[RECORDS]

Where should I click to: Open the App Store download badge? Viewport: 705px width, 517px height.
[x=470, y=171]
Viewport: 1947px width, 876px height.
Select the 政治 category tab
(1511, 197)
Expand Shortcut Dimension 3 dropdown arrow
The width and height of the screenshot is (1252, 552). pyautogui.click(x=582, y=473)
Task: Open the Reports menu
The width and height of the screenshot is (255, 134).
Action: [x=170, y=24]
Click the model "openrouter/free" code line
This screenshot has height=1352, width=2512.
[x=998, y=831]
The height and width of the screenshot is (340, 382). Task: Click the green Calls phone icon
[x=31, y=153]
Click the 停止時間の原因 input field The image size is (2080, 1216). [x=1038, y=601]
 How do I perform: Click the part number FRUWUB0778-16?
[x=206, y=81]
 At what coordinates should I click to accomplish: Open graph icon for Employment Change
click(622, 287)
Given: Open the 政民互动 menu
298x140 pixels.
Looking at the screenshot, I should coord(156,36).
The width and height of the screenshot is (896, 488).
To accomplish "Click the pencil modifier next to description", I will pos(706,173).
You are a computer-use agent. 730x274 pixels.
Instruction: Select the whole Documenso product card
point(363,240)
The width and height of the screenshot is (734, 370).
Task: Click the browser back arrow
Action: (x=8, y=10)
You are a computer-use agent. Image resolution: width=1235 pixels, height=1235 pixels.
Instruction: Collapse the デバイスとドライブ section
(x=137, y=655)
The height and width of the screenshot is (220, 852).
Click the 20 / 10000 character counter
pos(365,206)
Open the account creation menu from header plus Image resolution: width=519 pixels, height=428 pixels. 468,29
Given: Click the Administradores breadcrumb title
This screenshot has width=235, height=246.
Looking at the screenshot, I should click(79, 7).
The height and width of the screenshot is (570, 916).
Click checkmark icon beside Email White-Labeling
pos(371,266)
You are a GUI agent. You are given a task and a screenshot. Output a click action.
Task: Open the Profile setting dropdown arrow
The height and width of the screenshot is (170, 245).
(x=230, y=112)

[EXERCISE BRIEF]
Rewrite all of the rows above, replacing "dropdown" with "drop-down" wherever it appears and changing nothing else.

[RESPONSE TO THE TASK]
Where should I click to: Open the App Store download badge? Viewport: 705px width, 517px height.
[x=470, y=171]
Viewport: 1947px width, 876px height.
Select the 政治 category tab
(1511, 197)
Expand Shortcut Dimension 3 drop-down arrow
The width and height of the screenshot is (1252, 552). pyautogui.click(x=582, y=473)
Task: Open the Reports menu
The width and height of the screenshot is (255, 134).
Action: [x=170, y=24]
Click the model "openrouter/free" code line
This screenshot has height=1352, width=2512.
[x=998, y=831]
The height and width of the screenshot is (340, 382). Task: Click the green Calls phone icon
[x=31, y=153]
Click the 停止時間の原因 input field The image size is (2080, 1216). [x=1038, y=601]
 How do I perform: Click the part number FRUWUB0778-16?
[x=206, y=81]
 At what coordinates should I click to accomplish: Open graph icon for Employment Change
click(622, 287)
Given: Open the 政民互动 menu
298x140 pixels.
Looking at the screenshot, I should coord(156,36).
The width and height of the screenshot is (896, 488).
To accomplish "Click the pencil modifier next to description", I will pos(706,173).
You are a computer-use agent. 730x274 pixels.
Instruction: Select the whole Documenso product card
point(363,240)
The width and height of the screenshot is (734, 370).
Task: Click the browser back arrow
Action: (x=8, y=10)
You are a computer-use agent. Image resolution: width=1235 pixels, height=1235 pixels.
Instruction: Collapse the デバイスとドライブ section
(x=137, y=655)
The height and width of the screenshot is (220, 852).
Click the 20 / 10000 character counter
pos(365,206)
Open the account creation menu from header plus Image resolution: width=519 pixels, height=428 pixels. 468,29
Given: Click the Administradores breadcrumb title
This screenshot has width=235, height=246.
Looking at the screenshot, I should click(79, 7).
The height and width of the screenshot is (570, 916).
Click checkmark icon beside Email White-Labeling
pos(371,266)
You are a GUI agent. You are given a task and a screenshot. Output a click action.
Task: Open the Profile setting drop-down arrow
The height and width of the screenshot is (170, 245).
(x=230, y=112)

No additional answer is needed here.